(Beginning of Source data)

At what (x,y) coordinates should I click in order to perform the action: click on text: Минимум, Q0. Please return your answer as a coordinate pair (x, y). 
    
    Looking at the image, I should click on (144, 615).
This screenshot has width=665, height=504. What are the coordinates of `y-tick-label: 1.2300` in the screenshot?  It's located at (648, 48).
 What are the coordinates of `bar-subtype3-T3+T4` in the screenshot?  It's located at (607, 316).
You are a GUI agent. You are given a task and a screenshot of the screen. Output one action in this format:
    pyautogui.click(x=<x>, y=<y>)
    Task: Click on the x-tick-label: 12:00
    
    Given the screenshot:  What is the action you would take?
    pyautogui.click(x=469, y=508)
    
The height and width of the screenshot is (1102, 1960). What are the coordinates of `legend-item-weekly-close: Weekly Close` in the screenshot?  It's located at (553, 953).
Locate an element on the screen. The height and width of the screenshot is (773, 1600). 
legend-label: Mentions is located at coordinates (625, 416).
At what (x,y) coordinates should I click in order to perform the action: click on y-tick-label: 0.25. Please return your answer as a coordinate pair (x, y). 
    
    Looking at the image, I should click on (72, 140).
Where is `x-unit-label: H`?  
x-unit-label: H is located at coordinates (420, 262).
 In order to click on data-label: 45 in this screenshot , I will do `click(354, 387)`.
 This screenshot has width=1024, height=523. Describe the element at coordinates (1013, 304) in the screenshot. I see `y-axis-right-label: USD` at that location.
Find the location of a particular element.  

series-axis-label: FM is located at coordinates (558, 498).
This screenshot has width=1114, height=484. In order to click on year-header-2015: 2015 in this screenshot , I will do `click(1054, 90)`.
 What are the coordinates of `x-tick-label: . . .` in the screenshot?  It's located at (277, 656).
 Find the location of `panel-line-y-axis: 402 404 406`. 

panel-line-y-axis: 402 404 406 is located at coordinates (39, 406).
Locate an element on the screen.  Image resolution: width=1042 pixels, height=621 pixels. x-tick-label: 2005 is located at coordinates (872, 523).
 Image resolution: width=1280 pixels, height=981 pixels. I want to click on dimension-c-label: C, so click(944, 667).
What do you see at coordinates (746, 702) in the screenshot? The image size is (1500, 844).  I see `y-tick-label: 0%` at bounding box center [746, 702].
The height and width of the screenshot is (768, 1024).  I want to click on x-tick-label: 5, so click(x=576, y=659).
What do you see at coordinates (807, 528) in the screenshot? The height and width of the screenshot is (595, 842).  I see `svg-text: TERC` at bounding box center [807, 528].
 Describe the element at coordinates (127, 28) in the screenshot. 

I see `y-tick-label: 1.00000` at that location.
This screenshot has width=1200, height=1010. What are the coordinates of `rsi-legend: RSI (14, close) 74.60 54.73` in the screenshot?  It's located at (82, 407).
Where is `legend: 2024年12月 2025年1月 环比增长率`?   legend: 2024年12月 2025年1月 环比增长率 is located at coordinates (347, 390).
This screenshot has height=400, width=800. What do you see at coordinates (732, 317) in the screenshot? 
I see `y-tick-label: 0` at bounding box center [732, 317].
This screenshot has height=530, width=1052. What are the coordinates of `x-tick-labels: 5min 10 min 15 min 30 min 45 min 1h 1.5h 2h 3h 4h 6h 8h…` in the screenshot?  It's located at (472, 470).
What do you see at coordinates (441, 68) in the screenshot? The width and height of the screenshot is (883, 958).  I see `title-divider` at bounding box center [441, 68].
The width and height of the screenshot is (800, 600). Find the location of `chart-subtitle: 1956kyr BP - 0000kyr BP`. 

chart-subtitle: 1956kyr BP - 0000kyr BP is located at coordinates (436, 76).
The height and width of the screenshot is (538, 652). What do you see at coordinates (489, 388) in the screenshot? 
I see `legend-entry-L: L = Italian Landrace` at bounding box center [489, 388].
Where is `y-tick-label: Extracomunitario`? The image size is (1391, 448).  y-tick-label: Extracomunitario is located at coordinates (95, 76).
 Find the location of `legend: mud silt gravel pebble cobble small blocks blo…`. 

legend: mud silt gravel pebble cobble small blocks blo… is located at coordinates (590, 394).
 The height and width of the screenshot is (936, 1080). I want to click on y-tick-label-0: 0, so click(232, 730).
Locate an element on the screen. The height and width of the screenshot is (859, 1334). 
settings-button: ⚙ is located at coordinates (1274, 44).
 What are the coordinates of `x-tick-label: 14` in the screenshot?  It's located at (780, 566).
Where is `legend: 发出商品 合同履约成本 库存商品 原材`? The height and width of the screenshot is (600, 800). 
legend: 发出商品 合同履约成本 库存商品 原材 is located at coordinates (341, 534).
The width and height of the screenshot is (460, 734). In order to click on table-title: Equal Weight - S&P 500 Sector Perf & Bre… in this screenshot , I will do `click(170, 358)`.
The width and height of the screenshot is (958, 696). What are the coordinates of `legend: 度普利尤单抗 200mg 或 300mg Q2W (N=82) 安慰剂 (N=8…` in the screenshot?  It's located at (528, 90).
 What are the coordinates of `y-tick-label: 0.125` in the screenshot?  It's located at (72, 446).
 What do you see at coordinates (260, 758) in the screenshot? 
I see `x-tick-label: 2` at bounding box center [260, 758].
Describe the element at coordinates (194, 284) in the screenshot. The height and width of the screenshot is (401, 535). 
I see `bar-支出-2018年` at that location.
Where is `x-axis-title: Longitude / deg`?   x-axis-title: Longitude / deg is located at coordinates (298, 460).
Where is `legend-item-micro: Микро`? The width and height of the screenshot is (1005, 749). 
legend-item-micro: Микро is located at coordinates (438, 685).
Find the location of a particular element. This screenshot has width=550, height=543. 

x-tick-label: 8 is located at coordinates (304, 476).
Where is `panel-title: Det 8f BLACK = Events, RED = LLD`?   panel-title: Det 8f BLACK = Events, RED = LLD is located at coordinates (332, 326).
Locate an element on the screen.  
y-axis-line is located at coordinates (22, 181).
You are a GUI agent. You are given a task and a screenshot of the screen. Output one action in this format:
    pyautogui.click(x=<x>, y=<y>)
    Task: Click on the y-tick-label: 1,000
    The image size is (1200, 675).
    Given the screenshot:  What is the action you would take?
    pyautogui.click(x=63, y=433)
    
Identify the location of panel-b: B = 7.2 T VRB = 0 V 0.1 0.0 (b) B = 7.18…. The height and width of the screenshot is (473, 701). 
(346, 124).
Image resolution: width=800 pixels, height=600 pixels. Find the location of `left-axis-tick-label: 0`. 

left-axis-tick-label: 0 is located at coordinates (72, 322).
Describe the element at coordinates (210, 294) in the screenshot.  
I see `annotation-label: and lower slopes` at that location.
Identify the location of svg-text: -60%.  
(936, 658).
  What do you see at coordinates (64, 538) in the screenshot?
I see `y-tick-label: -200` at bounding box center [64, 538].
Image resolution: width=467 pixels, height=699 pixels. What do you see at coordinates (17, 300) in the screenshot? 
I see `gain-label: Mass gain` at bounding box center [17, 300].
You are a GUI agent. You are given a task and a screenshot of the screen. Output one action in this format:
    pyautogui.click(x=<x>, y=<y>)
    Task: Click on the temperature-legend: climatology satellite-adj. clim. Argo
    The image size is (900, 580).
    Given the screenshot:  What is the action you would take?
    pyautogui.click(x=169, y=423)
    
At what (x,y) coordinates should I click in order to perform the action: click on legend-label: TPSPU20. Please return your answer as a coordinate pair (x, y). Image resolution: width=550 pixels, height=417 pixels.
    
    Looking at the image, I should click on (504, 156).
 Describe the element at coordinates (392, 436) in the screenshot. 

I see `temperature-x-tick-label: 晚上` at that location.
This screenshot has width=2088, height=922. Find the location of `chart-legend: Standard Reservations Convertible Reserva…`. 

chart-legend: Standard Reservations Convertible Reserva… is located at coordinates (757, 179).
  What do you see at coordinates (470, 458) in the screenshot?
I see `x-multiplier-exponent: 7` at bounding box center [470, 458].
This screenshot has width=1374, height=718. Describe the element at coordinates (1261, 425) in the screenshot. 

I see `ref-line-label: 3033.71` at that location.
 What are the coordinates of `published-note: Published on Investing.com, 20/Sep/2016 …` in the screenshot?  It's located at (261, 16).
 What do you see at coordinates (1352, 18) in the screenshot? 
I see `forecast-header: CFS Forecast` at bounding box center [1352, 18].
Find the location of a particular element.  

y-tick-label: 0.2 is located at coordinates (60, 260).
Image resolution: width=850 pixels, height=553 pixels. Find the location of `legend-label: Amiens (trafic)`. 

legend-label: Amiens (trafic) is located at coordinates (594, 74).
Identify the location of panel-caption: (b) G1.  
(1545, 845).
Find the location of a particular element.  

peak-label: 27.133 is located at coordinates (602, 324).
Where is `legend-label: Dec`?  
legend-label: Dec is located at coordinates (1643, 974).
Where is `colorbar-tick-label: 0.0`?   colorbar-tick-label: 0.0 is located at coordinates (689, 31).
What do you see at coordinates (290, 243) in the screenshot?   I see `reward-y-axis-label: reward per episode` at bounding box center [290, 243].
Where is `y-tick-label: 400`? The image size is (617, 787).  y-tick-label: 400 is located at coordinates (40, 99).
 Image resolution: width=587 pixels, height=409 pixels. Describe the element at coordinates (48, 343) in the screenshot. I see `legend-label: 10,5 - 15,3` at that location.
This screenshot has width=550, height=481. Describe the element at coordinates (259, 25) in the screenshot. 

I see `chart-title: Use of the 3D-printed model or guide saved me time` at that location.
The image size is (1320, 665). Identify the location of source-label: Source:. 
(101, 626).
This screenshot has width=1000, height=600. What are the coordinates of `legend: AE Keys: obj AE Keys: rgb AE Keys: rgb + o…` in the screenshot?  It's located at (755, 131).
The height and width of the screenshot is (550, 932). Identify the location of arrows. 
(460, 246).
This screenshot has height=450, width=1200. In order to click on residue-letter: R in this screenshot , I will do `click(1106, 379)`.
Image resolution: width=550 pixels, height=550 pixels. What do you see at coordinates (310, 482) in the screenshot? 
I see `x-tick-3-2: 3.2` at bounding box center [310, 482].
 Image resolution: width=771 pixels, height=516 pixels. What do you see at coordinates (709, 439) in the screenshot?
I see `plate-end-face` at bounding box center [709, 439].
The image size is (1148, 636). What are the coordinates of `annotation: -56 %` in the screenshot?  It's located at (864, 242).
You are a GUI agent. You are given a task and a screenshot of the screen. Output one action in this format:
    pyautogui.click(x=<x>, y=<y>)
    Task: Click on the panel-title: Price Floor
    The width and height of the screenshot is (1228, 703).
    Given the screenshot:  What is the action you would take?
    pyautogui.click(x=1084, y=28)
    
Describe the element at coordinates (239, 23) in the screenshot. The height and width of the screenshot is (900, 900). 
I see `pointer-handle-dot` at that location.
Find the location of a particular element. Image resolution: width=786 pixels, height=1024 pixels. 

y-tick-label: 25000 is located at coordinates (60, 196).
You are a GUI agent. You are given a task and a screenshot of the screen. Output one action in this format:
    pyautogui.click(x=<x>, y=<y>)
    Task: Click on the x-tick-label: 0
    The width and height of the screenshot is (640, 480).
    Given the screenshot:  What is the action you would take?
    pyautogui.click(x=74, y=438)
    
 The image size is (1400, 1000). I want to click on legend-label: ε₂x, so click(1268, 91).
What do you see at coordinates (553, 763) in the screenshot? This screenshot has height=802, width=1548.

(End of Source data)

Start at the top of the records and end with the line that contains "pyautogui.click(x=469, y=508)", including that line. Lay out those lines as a JSON list of strings, one string per line, and skip any blank lines.

[
  "At what (x,y) coordinates should I click in order to perform the action: click on text: Минимум, Q0. Please return your answer as a coordinate pair (x, y). ",
  "    Looking at the image, I should click on (144, 615).",
  "This screenshot has width=665, height=504. What are the coordinates of `y-tick-label: 1.2300` in the screenshot?  It's located at (648, 48).",
  " What are the coordinates of `bar-subtype3-T3+T4` in the screenshot?  It's located at (607, 316).",
  "You are a GUI agent. You are given a task and a screenshot of the screen. Output one action in this format:",
  "    pyautogui.click(x=<x>, y=<y>)",
  "    Task: Click on the x-tick-label: 12:00",
  "    Given the screenshot:  What is the action you would take?",
  "    pyautogui.click(x=469, y=508)"
]